EXERCISE
Reproduce verbatim every line of the material from the line containing "Activate the Measure distances ruler tool" down to the line containing "I will pos(511,202).", including both of those lines.

GIVEN RECORDS
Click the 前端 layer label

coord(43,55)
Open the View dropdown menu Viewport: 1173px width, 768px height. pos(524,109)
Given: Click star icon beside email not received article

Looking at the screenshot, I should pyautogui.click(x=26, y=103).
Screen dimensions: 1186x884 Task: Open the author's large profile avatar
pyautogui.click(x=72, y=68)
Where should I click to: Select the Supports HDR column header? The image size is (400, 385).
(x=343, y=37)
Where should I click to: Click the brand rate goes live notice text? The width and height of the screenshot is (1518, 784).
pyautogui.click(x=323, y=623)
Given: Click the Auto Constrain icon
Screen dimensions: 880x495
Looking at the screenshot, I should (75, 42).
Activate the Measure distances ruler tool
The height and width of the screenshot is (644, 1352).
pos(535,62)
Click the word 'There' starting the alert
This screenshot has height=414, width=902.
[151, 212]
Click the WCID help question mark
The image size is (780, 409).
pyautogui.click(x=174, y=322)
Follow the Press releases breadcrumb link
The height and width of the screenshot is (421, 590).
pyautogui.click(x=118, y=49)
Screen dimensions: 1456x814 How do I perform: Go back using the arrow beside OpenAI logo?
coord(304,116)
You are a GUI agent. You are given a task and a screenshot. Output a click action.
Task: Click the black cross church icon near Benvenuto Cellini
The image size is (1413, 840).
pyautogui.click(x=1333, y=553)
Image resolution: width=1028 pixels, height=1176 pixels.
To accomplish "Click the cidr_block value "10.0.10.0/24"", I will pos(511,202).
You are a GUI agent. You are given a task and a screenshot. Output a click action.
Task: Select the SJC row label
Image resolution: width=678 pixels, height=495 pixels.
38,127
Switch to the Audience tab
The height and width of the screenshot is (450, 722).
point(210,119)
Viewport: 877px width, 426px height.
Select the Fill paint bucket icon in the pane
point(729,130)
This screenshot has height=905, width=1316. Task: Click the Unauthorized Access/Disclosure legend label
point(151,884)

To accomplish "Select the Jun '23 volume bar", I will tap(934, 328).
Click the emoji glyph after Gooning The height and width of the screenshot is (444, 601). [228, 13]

TASK RESULT
Activate the Measure distances ruler tool
The height and width of the screenshot is (644, 1352).
pos(535,62)
Click the word 'There' starting the alert
This screenshot has height=414, width=902.
[151, 212]
Click the WCID help question mark
The image size is (780, 409).
pyautogui.click(x=174, y=322)
Follow the Press releases breadcrumb link
The height and width of the screenshot is (421, 590).
pyautogui.click(x=118, y=49)
Screen dimensions: 1456x814 How do I perform: Go back using the arrow beside OpenAI logo?
coord(304,116)
You are a GUI agent. You are given a task and a screenshot. Output a click action.
Task: Click the black cross church icon near Benvenuto Cellini
The image size is (1413, 840).
pyautogui.click(x=1333, y=553)
Image resolution: width=1028 pixels, height=1176 pixels.
To accomplish "Click the cidr_block value "10.0.10.0/24"", I will pos(511,202).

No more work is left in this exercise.